[Saved data entries]
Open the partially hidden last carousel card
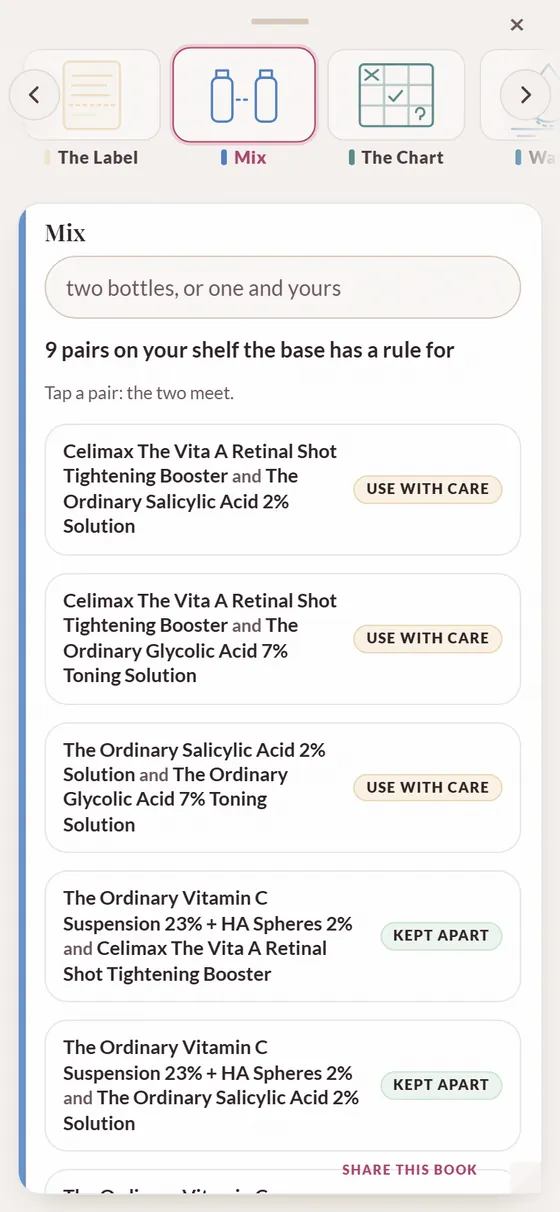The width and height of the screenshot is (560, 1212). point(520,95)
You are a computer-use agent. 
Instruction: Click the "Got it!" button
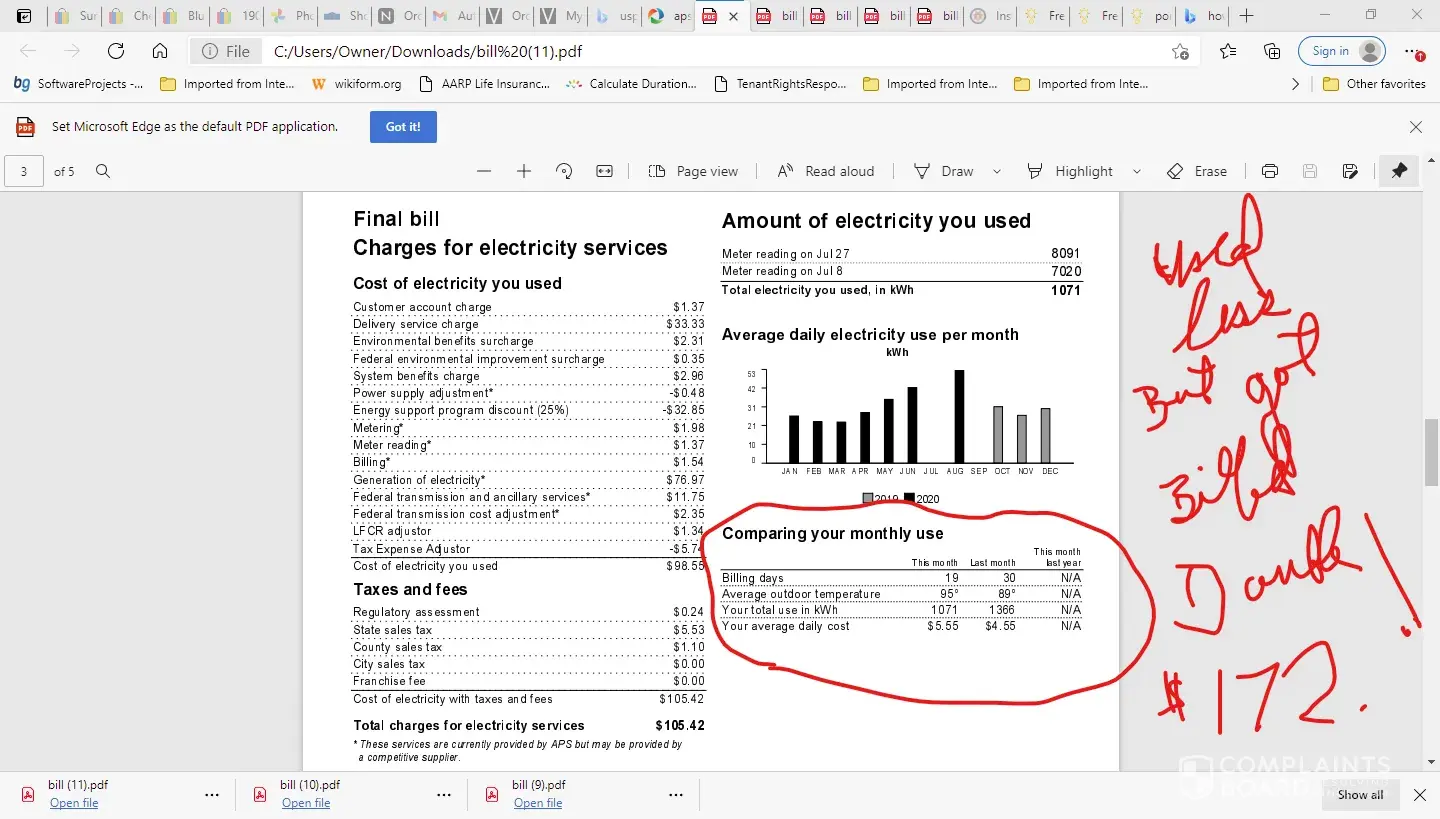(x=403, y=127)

* WHAT THIS TASK INVOLVES:
Make an exact copy of the records above, one that has none of the pictures.

* THE COMPLETED TASK:
Open the partially hidden last carousel card
The width and height of the screenshot is (560, 1212). point(520,95)
You are a computer-use agent. 
Instruction: Click the "Got it!" button
(x=403, y=127)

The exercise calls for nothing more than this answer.